*AUFGABE 1:*
Prüfe, ob die Aussagen (a), (b) und (c) mit dem folgenden Text über Gebäudeenergie übereinstimmen. Antworte jeweils mit Ja oder Nein und zitiere die entscheidenden Worte des Textes wörtlich.
(a) Die Sanierungsrate im deutschen Gebäudebestand liegt derzeit bei über einem Prozent.
(b) Mit dem Gebäudeenergiegesetz ist eine Verpflichtung zur schrittweisen Umstellung auf mindestens 65 Prozent erneuerbare Energien in der Wärmeversorgung verbunden.
(c) Eine ambitionierte Effizienzpolitik stand zuletzt im Vordergrund.

*EXTRAHIERTER TEXT:*
= = = = = = =

Die Bedeutung der ganzheitlichen Betrachtung eines Gebäudes rückt damit wieder stärker in den Mittelpunkt. Zuletzt hatten die Diskussion um das Gebäudeenergiegesetz und die damit verbundene Verpflichtung zur schrittweisen Umstellung auf mindestens 65 Prozent erneuerbare Energien in der Wärmeversorgung in Deutschland stark die Gebäudetechnik fokussiert. Eine ambitionierte Effizienzpolitik geriet ins Hintertreffen. Aktuell stagniert die Sanierungsrate im deutschen Gebäudebestand bei unter einem Prozent.

= = = = = = =

*GEGEBENE DATEN:*
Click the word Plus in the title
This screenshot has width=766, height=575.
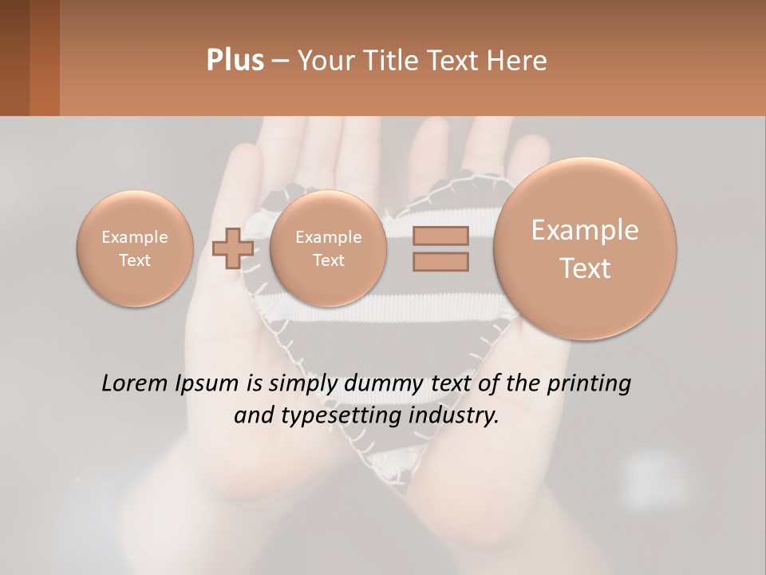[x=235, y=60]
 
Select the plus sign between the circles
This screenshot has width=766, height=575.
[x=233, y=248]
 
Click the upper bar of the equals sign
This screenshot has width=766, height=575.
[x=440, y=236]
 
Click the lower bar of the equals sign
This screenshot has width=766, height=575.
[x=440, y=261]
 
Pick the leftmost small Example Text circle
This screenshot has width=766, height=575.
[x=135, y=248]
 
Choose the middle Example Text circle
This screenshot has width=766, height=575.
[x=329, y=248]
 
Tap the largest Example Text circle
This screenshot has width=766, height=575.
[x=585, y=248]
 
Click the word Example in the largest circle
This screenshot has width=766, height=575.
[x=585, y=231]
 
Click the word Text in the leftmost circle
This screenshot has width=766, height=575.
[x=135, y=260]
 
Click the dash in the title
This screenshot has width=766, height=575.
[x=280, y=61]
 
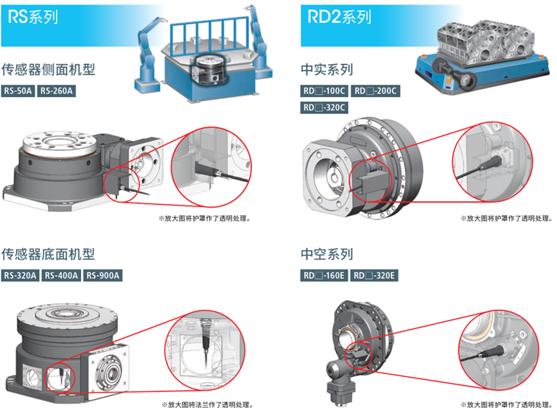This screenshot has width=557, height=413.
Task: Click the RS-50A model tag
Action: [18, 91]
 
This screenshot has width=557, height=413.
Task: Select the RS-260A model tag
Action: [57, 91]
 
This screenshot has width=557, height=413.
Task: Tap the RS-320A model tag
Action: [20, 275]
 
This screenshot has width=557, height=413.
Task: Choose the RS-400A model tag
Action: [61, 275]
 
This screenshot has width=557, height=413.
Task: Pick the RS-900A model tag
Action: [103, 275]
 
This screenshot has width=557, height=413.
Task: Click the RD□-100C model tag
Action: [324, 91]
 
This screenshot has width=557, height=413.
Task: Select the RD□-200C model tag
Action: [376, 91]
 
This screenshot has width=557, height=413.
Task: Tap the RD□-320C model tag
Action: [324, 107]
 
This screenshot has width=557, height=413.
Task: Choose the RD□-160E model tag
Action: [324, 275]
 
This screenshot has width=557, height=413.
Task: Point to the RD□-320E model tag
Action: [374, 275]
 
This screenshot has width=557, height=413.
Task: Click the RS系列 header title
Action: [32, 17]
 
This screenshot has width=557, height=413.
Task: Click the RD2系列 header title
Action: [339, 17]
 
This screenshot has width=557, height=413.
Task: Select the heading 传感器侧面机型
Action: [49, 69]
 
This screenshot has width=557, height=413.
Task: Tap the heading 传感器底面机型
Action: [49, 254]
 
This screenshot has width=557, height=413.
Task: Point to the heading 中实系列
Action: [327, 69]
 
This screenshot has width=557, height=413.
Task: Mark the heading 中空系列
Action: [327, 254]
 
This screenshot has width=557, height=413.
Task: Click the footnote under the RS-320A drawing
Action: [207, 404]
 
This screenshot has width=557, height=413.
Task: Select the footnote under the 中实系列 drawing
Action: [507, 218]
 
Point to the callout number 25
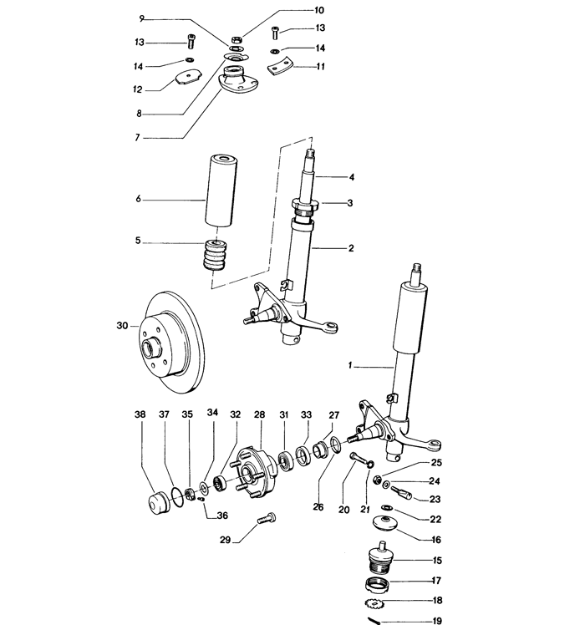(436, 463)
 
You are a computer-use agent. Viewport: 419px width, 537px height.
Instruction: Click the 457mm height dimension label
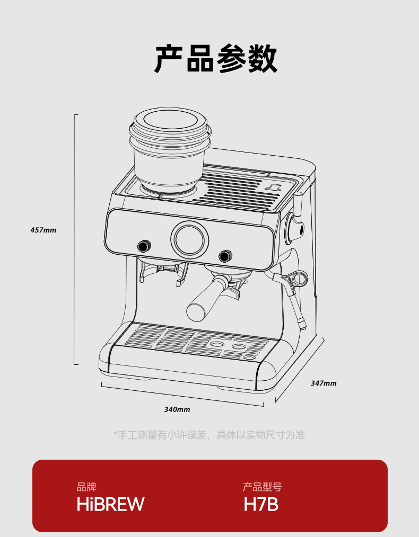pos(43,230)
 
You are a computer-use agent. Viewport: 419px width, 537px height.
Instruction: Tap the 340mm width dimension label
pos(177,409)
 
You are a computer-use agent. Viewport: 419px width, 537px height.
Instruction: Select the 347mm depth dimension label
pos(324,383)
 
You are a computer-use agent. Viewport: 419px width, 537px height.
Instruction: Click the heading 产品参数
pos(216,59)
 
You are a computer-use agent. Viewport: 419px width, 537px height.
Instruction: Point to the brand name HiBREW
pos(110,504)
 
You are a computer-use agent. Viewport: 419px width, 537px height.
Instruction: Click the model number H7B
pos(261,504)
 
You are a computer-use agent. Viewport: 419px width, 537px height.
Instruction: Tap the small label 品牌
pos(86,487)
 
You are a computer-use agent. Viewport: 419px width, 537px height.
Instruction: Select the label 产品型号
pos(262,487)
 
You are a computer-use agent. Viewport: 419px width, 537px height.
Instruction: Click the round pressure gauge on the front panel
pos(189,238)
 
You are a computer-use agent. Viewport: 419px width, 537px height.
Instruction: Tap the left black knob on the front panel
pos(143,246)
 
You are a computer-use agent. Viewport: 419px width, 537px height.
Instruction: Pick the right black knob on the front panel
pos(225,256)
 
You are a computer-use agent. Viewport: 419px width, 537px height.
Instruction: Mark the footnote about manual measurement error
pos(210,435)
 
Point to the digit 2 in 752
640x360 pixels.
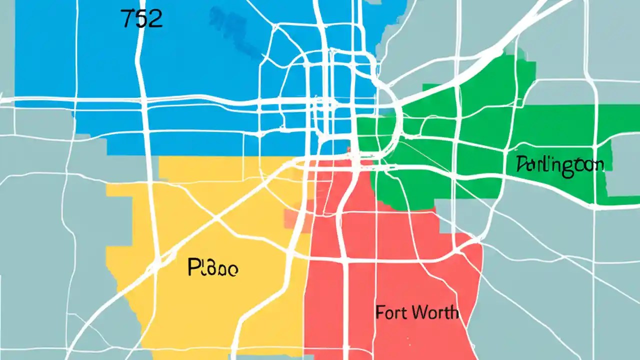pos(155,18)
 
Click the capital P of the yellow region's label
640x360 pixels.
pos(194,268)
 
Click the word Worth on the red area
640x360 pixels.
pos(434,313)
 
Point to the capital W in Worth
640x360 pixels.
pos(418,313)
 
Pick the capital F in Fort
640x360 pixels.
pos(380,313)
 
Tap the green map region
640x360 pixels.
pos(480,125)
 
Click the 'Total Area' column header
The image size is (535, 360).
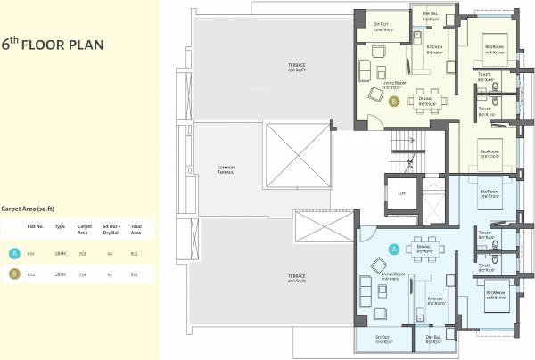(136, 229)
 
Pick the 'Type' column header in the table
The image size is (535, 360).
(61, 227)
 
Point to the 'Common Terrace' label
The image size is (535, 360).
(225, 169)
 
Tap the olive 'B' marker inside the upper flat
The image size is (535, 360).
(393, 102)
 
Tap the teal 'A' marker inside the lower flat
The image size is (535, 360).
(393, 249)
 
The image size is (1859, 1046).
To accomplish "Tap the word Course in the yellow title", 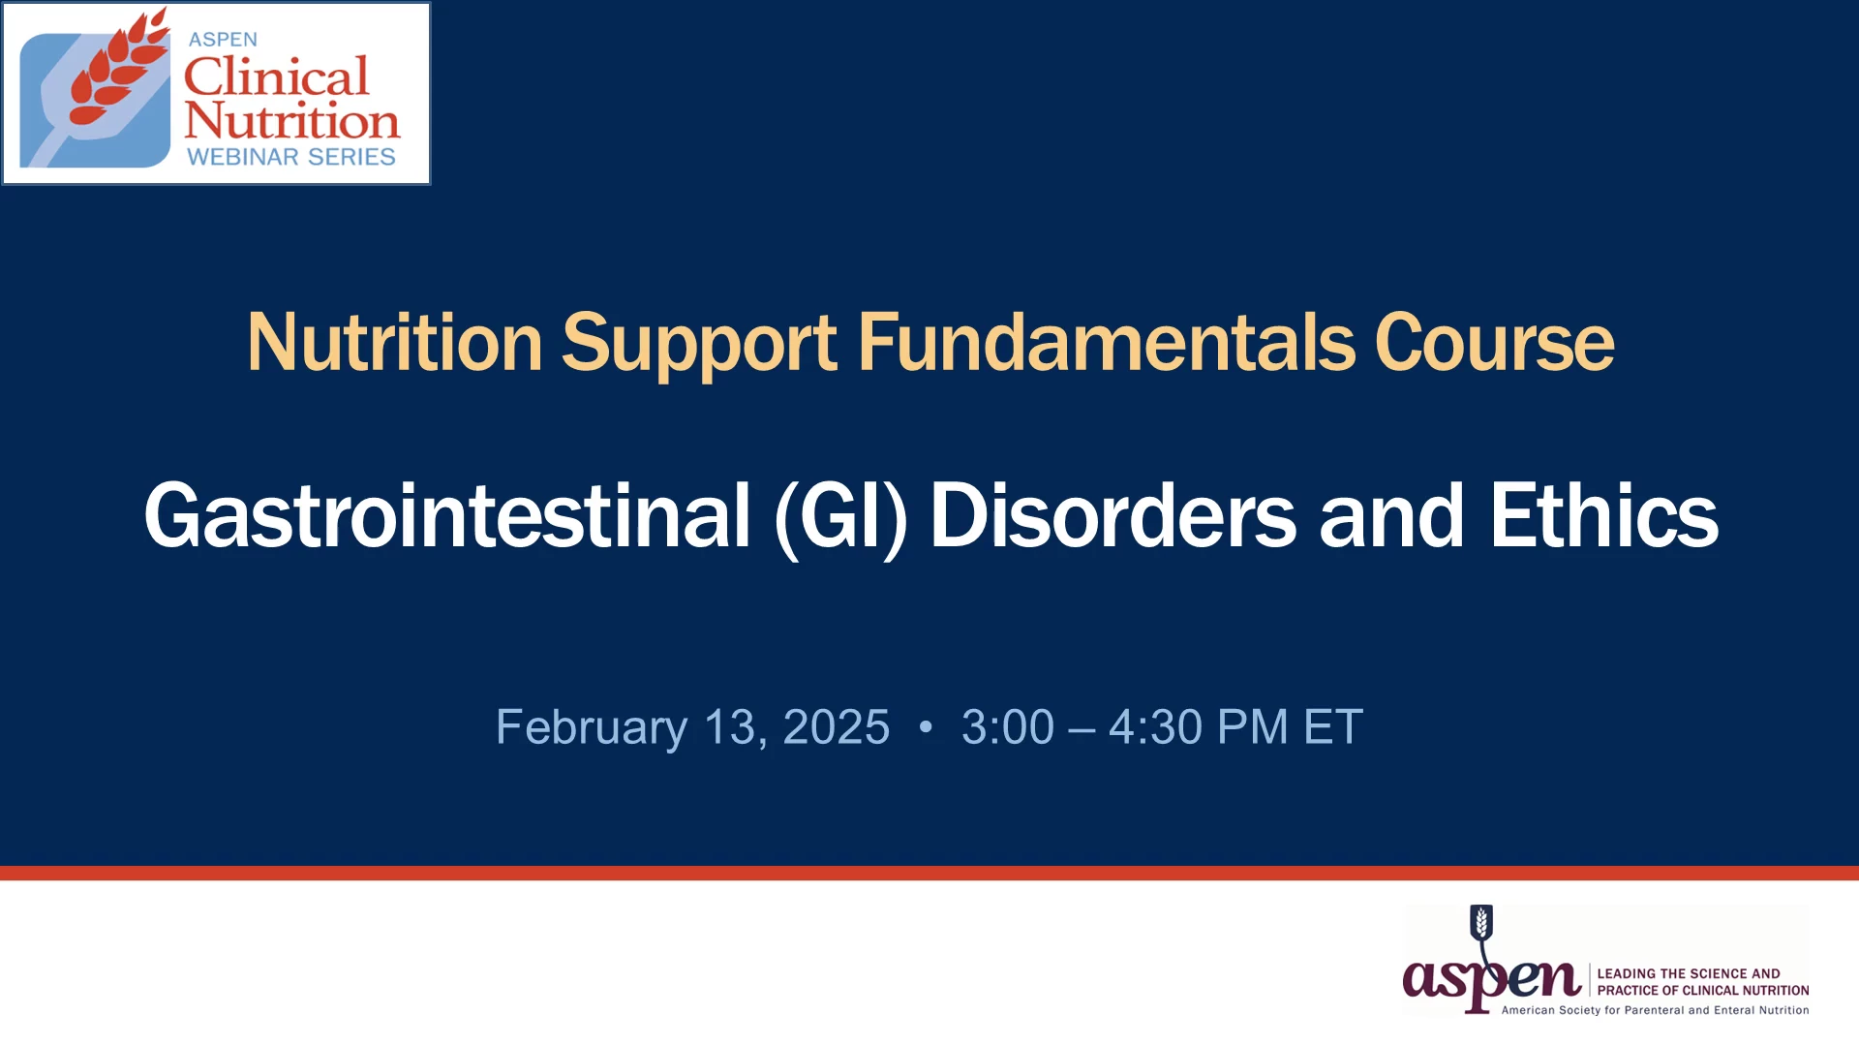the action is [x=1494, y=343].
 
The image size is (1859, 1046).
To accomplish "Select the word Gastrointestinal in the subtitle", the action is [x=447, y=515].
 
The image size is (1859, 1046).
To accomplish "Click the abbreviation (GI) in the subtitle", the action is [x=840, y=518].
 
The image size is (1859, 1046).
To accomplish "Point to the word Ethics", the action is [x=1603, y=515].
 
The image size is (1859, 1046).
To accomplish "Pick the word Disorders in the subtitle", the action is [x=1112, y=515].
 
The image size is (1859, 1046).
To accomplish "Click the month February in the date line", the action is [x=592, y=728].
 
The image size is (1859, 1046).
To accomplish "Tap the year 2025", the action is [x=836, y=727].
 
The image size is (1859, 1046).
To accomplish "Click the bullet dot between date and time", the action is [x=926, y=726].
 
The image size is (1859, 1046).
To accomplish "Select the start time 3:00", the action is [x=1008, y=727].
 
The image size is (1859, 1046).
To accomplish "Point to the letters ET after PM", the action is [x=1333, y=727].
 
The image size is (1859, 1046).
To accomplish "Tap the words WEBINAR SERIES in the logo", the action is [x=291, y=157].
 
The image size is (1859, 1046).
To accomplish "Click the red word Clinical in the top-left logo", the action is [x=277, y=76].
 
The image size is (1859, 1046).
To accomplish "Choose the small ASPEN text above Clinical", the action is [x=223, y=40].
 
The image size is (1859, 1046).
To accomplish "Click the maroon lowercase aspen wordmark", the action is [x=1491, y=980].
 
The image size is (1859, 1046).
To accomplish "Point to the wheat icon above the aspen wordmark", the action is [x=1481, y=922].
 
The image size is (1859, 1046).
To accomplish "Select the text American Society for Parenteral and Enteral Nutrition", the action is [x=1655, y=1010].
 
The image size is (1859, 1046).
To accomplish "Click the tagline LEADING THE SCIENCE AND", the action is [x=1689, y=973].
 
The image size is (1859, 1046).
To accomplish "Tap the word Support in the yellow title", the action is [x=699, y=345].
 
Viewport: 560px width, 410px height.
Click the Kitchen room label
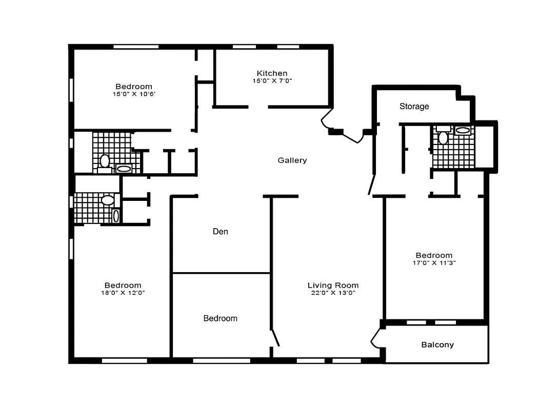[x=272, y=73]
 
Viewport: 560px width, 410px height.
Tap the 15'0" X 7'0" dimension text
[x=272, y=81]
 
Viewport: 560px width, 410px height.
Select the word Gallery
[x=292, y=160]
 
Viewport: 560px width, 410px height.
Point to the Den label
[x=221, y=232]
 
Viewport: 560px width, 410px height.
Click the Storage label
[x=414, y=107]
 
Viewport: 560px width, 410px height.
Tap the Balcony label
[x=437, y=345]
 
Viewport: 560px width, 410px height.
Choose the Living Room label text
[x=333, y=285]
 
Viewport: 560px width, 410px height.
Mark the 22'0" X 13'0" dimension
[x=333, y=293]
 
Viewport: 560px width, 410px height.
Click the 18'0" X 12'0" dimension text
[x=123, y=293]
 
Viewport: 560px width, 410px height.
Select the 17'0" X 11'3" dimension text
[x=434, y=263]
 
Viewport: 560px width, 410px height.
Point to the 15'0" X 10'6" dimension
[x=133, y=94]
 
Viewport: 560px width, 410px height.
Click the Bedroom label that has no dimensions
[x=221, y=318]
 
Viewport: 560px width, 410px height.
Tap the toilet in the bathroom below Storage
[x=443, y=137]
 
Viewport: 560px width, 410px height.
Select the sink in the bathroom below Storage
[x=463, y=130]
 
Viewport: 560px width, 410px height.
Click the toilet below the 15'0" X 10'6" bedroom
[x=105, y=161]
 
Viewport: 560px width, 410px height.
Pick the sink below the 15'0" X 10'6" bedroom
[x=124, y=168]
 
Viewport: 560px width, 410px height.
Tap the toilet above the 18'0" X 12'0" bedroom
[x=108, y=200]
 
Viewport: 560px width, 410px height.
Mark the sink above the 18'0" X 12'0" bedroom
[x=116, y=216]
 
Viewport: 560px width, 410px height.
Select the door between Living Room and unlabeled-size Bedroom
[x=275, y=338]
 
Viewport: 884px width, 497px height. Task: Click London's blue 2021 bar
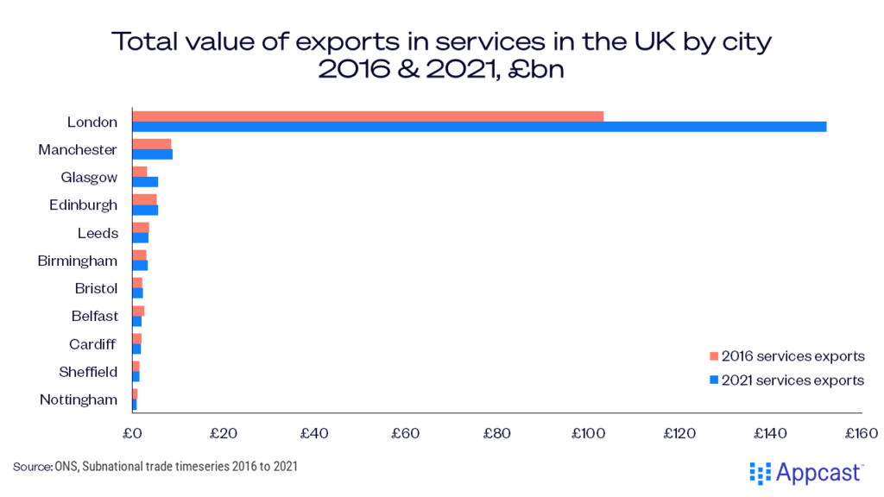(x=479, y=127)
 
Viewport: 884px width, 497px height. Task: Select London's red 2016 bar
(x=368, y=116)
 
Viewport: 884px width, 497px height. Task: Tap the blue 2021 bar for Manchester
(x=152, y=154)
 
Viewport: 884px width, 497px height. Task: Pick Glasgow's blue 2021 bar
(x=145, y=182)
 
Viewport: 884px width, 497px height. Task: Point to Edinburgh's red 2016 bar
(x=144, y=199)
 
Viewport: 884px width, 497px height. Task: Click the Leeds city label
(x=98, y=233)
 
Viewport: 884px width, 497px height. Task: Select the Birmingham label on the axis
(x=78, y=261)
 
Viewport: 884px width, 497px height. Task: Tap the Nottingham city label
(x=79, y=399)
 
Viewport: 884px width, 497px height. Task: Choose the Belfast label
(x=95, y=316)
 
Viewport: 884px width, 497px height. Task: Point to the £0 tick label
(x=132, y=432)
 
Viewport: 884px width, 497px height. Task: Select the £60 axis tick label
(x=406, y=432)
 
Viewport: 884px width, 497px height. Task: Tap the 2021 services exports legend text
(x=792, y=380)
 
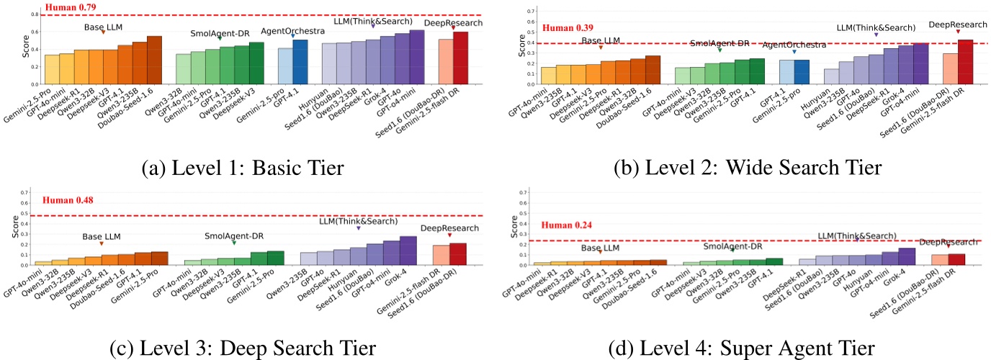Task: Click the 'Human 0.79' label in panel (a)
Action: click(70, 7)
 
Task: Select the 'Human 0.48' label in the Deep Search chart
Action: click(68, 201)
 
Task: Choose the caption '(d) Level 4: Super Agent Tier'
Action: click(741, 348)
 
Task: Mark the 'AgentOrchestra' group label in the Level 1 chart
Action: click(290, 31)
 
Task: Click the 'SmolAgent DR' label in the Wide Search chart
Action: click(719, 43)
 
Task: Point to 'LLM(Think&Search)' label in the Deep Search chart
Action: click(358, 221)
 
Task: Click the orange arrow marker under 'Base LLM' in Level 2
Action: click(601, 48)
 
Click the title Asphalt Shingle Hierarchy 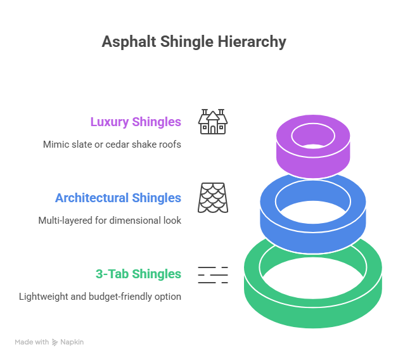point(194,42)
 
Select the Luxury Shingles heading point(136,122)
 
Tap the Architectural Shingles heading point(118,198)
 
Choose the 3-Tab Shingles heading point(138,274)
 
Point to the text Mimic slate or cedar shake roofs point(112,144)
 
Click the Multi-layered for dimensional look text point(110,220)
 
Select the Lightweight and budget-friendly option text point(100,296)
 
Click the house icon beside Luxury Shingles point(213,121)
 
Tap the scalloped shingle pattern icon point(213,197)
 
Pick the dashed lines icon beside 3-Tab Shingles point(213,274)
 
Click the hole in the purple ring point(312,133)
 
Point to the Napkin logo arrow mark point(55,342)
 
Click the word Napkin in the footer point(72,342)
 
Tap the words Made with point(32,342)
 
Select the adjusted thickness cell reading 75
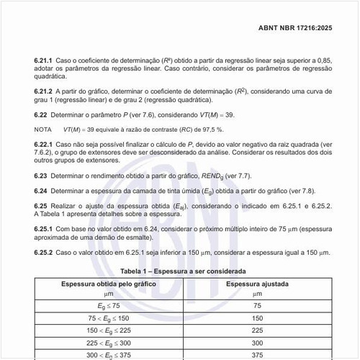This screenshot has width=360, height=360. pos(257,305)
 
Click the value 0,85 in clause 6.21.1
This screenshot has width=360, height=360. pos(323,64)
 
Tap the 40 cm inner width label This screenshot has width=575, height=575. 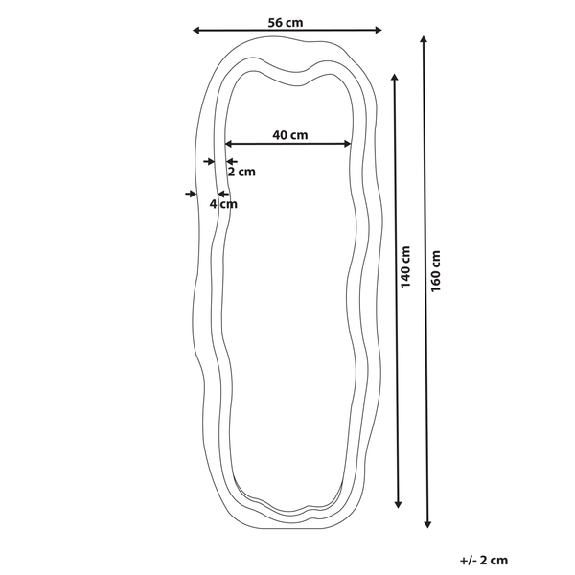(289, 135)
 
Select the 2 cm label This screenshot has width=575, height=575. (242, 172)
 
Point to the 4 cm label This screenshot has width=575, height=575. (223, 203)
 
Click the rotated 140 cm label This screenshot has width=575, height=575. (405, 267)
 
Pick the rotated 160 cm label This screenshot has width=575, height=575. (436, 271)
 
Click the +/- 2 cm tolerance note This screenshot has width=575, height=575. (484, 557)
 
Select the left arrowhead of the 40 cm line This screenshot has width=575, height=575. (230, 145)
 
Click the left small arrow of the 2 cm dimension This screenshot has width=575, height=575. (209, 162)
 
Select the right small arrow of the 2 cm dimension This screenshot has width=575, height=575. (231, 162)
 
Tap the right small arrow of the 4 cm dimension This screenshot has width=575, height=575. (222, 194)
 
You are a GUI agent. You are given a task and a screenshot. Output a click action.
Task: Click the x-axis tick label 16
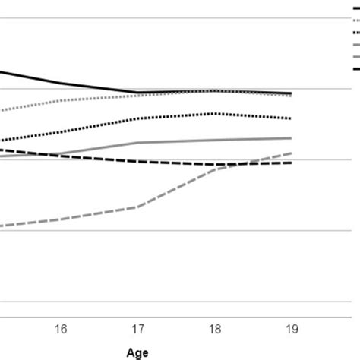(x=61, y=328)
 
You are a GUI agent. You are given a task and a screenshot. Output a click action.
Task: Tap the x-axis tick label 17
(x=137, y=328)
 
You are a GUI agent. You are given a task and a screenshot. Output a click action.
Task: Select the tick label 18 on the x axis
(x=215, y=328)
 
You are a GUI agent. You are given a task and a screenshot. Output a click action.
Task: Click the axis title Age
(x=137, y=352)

= = = = = = =

*AUFGABE 2:*
Gib die Datensätze erneut wieder: Beginne bei der Zeile mit „Tap the largest Example Text circle“ und höre nach der Zeile mit „Action: [324, 107]“ auf. Gib nur diese Zeilen wieder, die Anweisungen eingeschlossen. Multipliziere jede Koordinate in den Antworten mit 2,3 und runde auf ganze Zahlen, wobei Hälften aufgerundet werden. Lass die Bilder in deiner Antwort weg.

*LÖSUNG 1:*
(a) Nein: „Aktuell stagniert die Sanierungsrate im deutschen Gebäudebestand bei unter einem Prozent.“
(b) Ja: „die damit verbundene Verpflichtung zur schrittweisen Umstellung auf mindestens 65 Prozent erneuerbare Energien in der Wärmeversorgung“
(c) Nein: „Eine ambitionierte Effizienzpolitik geriet ins Hintertreffen.“

*LÖSUNG 2:*
Tap the largest Example Text circle
This screenshot has width=766, height=575.
[x=1346, y=570]
 
Click the word Example in the largest circle
This screenshot has width=766, height=575.
[x=1346, y=531]
 
Click the word Text in the leftmost circle
This screenshot has width=766, height=575.
[x=311, y=598]
 
Click the dash in the title
This screenshot has width=766, height=575.
[x=644, y=140]
 
This screenshot has width=557, height=413.
Task: Click the RS-50A model tag
Action: [41, 209]
 
This screenshot has width=557, height=413.
Task: Select the RS-260A model tag
Action: [131, 209]
 
This screenshot has width=557, height=413.
Task: Tap the RS-320A model tag
Action: [46, 633]
 
This screenshot has width=557, height=413.
Task: Choose the RS-400A model tag
Action: [140, 633]
 
This screenshot has width=557, height=413.
Task: Pick the RS-900A model tag
Action: [237, 633]
 
This screenshot has width=557, height=413.
Task: Click the RD□-100C model tag
Action: [745, 209]
 
This screenshot has width=557, height=413.
Task: Select the RD□-200C model tag
Action: [865, 209]
 
This screenshot has width=557, height=413.
Task: Tap the RD□-320C model tag
Action: [745, 246]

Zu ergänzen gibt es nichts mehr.